I had flown to L.A. for the weekend, and now, 2 hours after touching down, I was in Figueroa, in a street that had become the expropriated territory of rabid dogs. What did I get myself into???
Although the rest of the night involved carrying a new queen mattress and box spring from a truck up the stairs to that guy’s apartment, and taking the nastiest puff from a most makeshift of water bongs, I calmed down a lot. I got rewarded for my toil: the guy in whose apartment we were hanging out was a very good host. He let us use his netbook. He offered us green-white cans of apple cider, as well as trail mix. He caught me eyeing a box of spicy chicken wings and he offered those to me as well. They were too hot for me. I learned that one of my friends has had a huge crash on a hometown girl for years (how could he have kept it a secret?). I certainly learned never to smoke from a fishy-looking water bong. I got to pass some time with old friends without remembering what the heck we had been talking about for three hours. I felt I learned something that night. It was cushy landing in Southern California after all.
“You live your life driving,” a San Francisco friend said when she heard about my flying down to L.A. That was my experience, pretty much. You have to drive everywhere. L.A. is huggge. Beverly Hills? Its own city. UCLA might as well be. we drove 15 minuets to cover about 15% of the gorgeous campus. And they call the area around it Westwood Village. Village my butt. The area has its own several zip codes.

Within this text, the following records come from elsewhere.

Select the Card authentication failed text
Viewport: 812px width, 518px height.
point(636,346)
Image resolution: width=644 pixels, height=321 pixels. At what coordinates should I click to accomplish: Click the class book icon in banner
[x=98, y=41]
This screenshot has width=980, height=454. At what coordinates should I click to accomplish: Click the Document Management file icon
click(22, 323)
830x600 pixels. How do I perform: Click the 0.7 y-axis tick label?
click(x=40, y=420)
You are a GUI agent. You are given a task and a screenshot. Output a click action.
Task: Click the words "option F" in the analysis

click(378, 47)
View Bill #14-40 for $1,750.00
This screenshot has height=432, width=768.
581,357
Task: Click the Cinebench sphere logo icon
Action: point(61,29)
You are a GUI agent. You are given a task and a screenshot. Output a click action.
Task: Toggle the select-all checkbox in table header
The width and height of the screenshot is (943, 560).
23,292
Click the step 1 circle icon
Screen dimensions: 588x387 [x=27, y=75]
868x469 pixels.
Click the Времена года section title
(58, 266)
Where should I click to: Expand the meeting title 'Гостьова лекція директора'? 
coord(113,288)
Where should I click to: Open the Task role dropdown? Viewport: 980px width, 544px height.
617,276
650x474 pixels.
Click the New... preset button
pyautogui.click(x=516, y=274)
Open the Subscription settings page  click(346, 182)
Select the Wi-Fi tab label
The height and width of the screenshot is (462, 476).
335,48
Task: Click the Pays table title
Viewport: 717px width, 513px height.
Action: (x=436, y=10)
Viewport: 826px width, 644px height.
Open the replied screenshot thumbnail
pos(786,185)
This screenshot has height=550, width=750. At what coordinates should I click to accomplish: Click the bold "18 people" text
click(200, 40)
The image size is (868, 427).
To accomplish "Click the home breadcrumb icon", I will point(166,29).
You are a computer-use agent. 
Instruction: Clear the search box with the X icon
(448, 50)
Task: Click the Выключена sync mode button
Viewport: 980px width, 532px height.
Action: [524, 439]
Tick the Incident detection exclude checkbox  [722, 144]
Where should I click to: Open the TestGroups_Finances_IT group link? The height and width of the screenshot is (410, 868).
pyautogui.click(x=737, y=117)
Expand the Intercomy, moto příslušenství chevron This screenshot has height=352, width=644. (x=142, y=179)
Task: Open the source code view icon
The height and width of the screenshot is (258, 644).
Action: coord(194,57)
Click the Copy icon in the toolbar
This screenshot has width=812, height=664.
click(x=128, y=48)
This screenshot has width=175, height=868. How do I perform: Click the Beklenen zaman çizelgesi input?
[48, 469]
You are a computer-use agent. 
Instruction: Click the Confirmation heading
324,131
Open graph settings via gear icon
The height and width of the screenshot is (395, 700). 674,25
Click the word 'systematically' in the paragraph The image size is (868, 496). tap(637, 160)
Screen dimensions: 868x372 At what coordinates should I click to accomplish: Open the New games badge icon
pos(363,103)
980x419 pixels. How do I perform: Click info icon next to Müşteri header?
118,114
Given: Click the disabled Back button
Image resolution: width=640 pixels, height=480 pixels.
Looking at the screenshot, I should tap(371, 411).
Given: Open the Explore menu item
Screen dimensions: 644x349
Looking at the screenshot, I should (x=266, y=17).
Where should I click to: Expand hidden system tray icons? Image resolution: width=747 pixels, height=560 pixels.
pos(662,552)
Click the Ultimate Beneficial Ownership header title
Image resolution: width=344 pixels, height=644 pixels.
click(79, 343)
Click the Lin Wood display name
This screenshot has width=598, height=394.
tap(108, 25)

You get the feel of what people are like when they have to spend significant amounts of time in their cars. My L.A. friend and I, for example, approach driving slightly differently, as a result. I just get in the car and drive. My L.A. friend will not back out of the driveway until he’s completely down with the music, and he’s satisfied with the position of dashboard dials, the height of the seat, and the cleanliness of the windshield. I would have flipped out if I stood in traffic this long in San Francisco. My friend was resigned. We talked a lot in the car during the weekend. Might as well. Much of my trip was spent there.
And you go to the ocean in L.A. That was my second day. Santa Monica is its own city, and apparently the shabby-looking houses right on the beach costs more than a million bucks each, according to my friend. There’s a pile of zany people at Venice Beach, kind of like the Mission in my familiar, manageable town. We were going to hang in Westwood on my second night, but after spending 40 (whattt) minutes pathetically looking for parking there, we decided to cap my second night at a sports bar in Brentwood. Flatscreen in every booth, so you could watch the baseball game very closely. People were filing in and out, in cliques. Some mingling among cliques, usually guys attempt an infiltration into packs of girls. A lot of blondes, some tall, some not so much. Some drinking, not too crazy. The whole scene seemed surprisingly matter-of-factly.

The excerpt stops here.